Northern College of Science and Technology in Yendi was crowned the national best junior high school in practical agriculture at the 41st National Farmers Day ceremony on Friday, December 5, at the Ho Sports Stadium.
The honour brought a suite of prizes, including a new twelve‑unit classroom block built by GETFund, a minibus from Best Agro, a tricycle, a grain thresher, sprayers supplied by K Bedu, agro‑chemicals, five cutlasses, Wellington boots and assorted farming tools.
\”We have woven agriculture into the very fabric of daily learning and food production,\” said Nathaniel Adams, founder of the college, in an interview with Joy News.

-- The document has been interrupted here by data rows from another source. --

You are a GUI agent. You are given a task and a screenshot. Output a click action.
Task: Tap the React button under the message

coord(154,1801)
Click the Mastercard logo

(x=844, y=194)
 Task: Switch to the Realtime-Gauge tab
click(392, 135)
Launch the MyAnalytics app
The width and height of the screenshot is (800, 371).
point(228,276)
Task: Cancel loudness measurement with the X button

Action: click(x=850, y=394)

He explained that students now grow about seventy percent of their own food, cultivating rice, maize, beans and vegetables while managing poultry operations that include quails, ensuring each learner receives at least one egg a day.

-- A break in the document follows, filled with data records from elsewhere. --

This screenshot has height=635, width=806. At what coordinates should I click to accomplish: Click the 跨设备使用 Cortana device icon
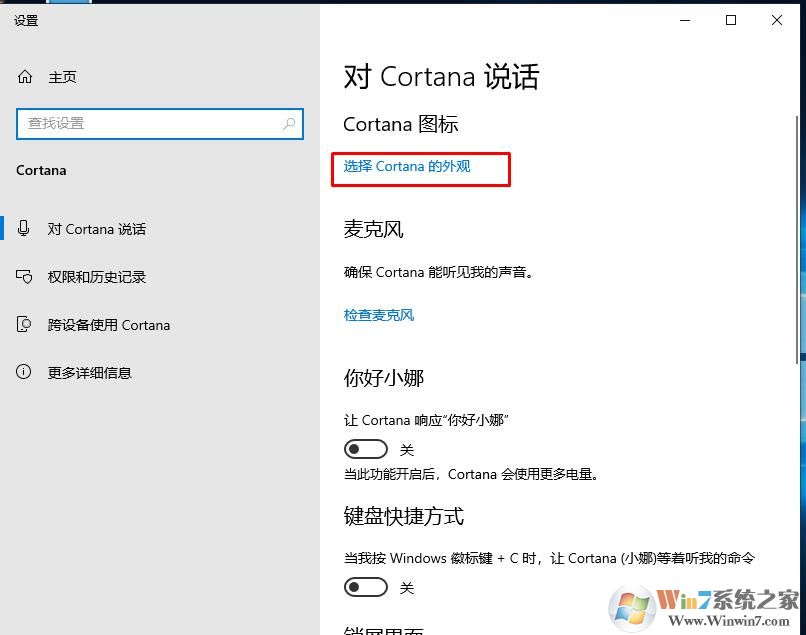coord(24,324)
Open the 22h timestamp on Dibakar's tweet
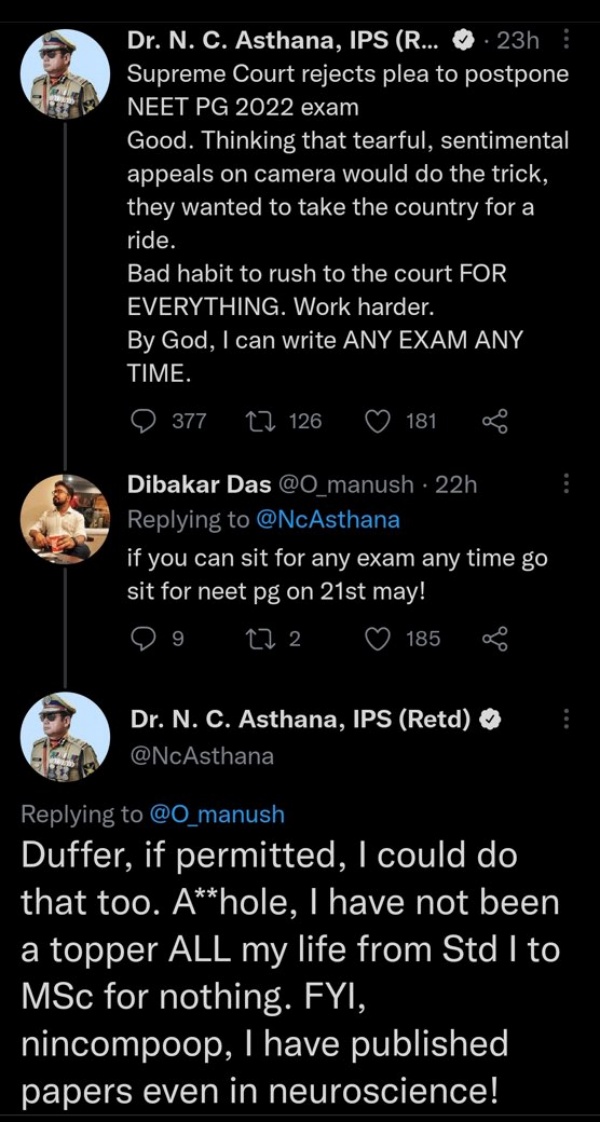 [x=457, y=484]
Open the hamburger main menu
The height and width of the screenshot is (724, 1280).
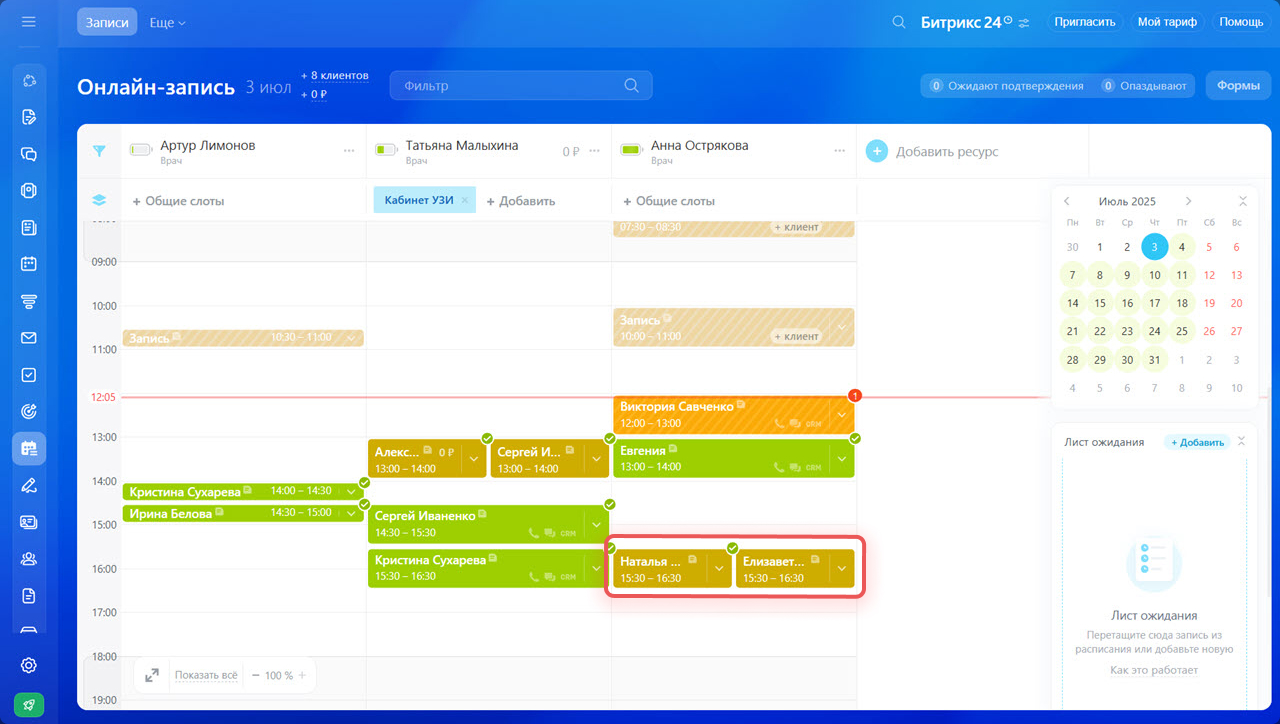[x=28, y=22]
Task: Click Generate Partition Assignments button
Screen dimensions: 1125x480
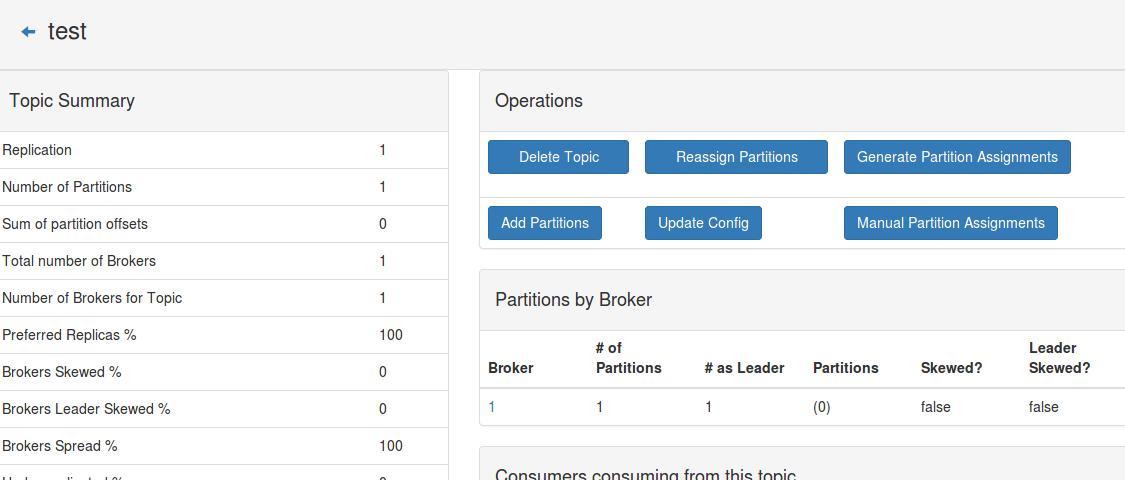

The programme also embraces aquaculture and livestock; fish ponds house tilapia and catfish, and the farm rears goats, sheep and cattle, creating a diversified enterprise that offsets school costs and sharpens scientific skills.
The school received the Agricultural Excellence Award for its sustained commitment to agricultural education in the Northern Region, a citation that praised the thriving farm ecosystem and its role in inspiring a new generation of leaders.
During the celebration, the college set up an exhibition of its harvest, showcasing harvested grains, fresh vegetables, live poultry and fish, providing tangible proof of the practical learning model.
President John Dramani Mahama, addressing the ceremony, announced a landmark directive that all secondary schools and tertiary institutions in Ghana must establish school farms, aiming to embed food production into the national curriculum.
\”Every Ghanaian student should understand how food is grown and why it matters to our economy and health,\” the President stated, citing Northern College as a benchmark for the policy.
Adams emphasized that the award crowns thirteen years of relentless effort to blend practical agriculture with academic excellence, noting that the model reduces operating expenses, guarantees nutritional security and nurtures entrepreneurial mindsets.
The recognition signals a tipping point for agricultural education across the country, as the Ministry of Education prepares guidelines for schools to replicate the Yendi model and meet the new farming mandate.
Stakeholders expect the initiative to boost food security, create rural jobs and equip Ghana’s youth with market‑ready skills, positioning the nation’s education system for sustainable growth.